Tuve que hacer un esfuerzo por recordar sus palabras exactas. Se habían desvanecido, sin embargo, y sólo quedaba la esencia de sus ideas.

—Lo que es pasajero es el antiguo orden de las cosas. El Reino ya ha sido inaugurado, vivimos en él en este momento.

—¡Eso no tiene sentido! —protestó el joven que estaba sentado a mi izquierda—. Nada ha cambiado. Cuando me convertí, esperaba cruzar la puerta y descubrir que todo era distinto.

—¿No lo es? —le pregunté.

—No. Las mismas calles de siempre, los mismos vendedores, los mismos carteles colgados sobre las mismas tiendas. —Se le veía hondamente decepcionado.

—¿Y tú no los ves con otros ojos? ¿A los vendedores en sus puestos y a los mercaderes en la calle?

—No te entiendo —dijo el joven.

—Me refiero a sus caras, a sus ojos. ¿No ves algo distinto cuando los miras? ¿No ves, quizás, a Jesús?

—No sé qué aspecto tenía Jesús —repuso él.

—Oh, yo creo que sí lo sabes. Creo que podrías reconocer sus ojos.

—No miro a la gente a los ojos. Es una falta de respeto —contestó el joven.

—Jesús siempre nos miraba a los ojos. Eso te lo puedo asegurar. —Hice una pausa. ¿Sería producente mostrarme sentimental y contar una vieja historia? Sí, podía hacerlo. A Jesús nunca le preocupaba ponerse en ridículo, y a mí tampoco debía preocuparme—. Una vez un rabino contó una historia que nunca he olvidado, y creo que Jesús consideraría que viene al caso. Ya sabéis que el Shabbat empieza, y termina, con la puesta del sol.
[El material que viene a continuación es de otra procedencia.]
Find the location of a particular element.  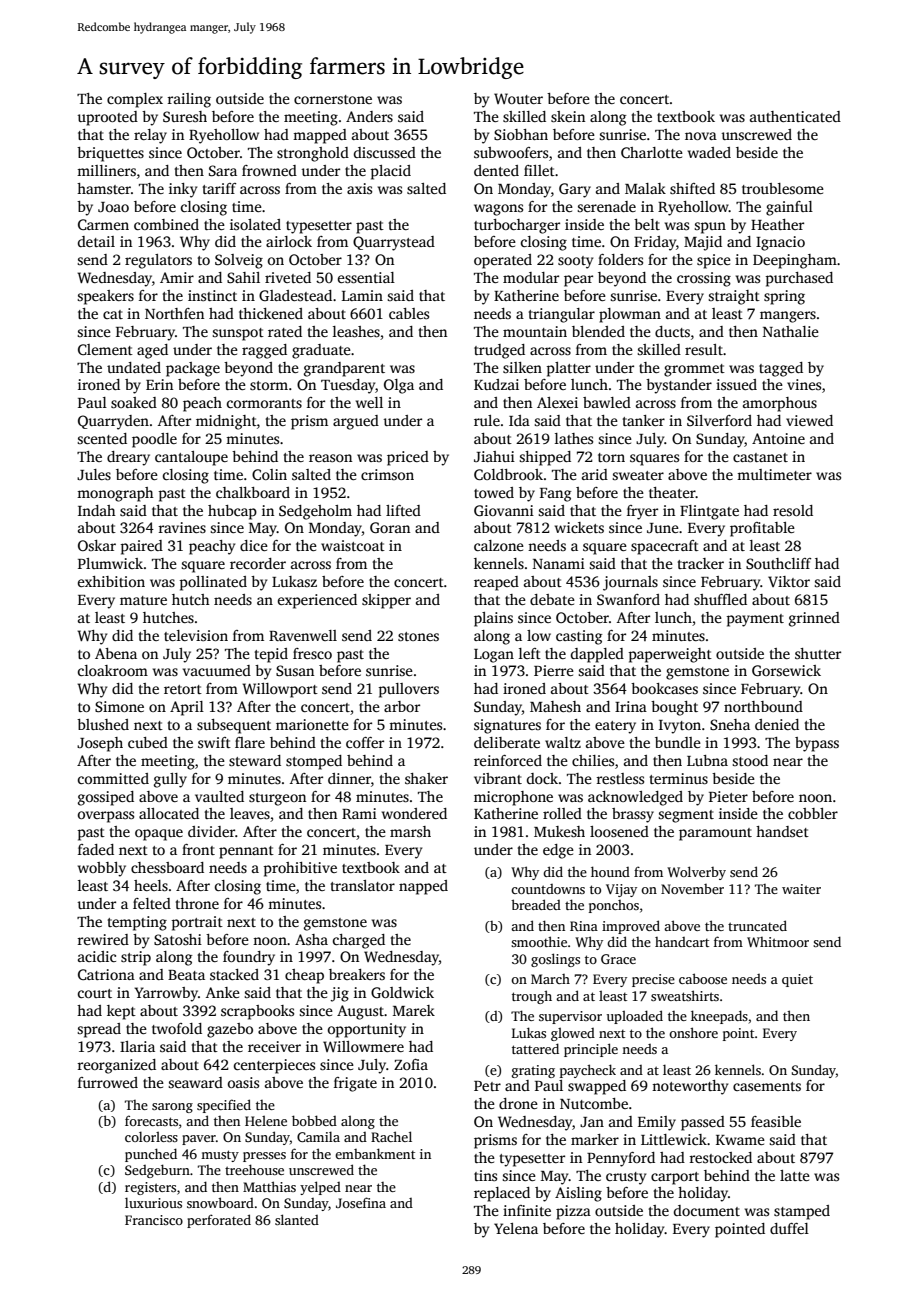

Y que el nuevo día empieza con la salida. Preguntaron, pues, a un hombre sabio cómo se puede discernir el paso de la noche al día. ¿Es cuando ya no se ven las estrellas en el firmamento? ¿Es cuando uno puede distinguir entre un hilo negro y otro blanco? El sabio meneaba la cabeza, aunque ambas son definiciones antiguas y muy respetables. «Es cuando puedes mirar a otra persona a los ojos y ver que es tu hermano», respondió. Por eso, si pertenecéis al nuevo orden, sabéis que el mundo viejo ha terminado. —Miré las provisiones que ya invadían la parte habitada de la casa—. Estáis equivocados, amigos míos. El mundo no terminará hoy ni mañana y, aunque así fuera, estas provisiones no os servirían de nada.

—De acuerdo —dijo la mujer situada a mi derecha—. Aun así, debemos abandonar la vida normal y dedicarnos a la oración y la meditación. En ese tiempo que nos queda hemos de purificarnos y centrarnos en lo que es realmente importante. Olvidarnos de lo mundano, lo cotidiano, y dedicarnos a lo eterno.

Todos esperaban que yo les diera una respuesta sabia. La terrible responsabilidad de intentar trasmitir lo que tal vez estuviera en el pensamiento de Jesús pesaba sobre mí cuando contesté:

—Creo que… Jesús siempre veía lo eterno en las cosas cotidianas. Él no separaba las dos cosas, como hacéis vosotros. Vuestro último día en la tierra debería parecerse a todos los días de vuestras vidas, y habríais de dedicarlo a las tareas cotidianas con afecto y honestidad. No sé qué otra cosa podéis hacer. Quizá los días ordinarios sean los más sagrados de todos.

—¡Dijo que debemos buscarle! —Caleb se inclinó hacia mí.

—Nunca le oí decir eso —contesté—. Sólo decía que hacen falta muchas manos para la cosecha, y que debemos trabajar para ella.

—¿Existe alguien cuya vida cotidiana esté tan de acuerdo con Dios que cualquier día resulte aceptable como último? —gritó una mujer.

—No —tuve que admitir. Porque, si supiera que aquél sería mi último día, volvería corriendo a Tiberíades, y aporrearía la puerta, y forzaría mi entrada en la casa para abrazar a mi hija y, con mi último aliento, le diría que la quiero.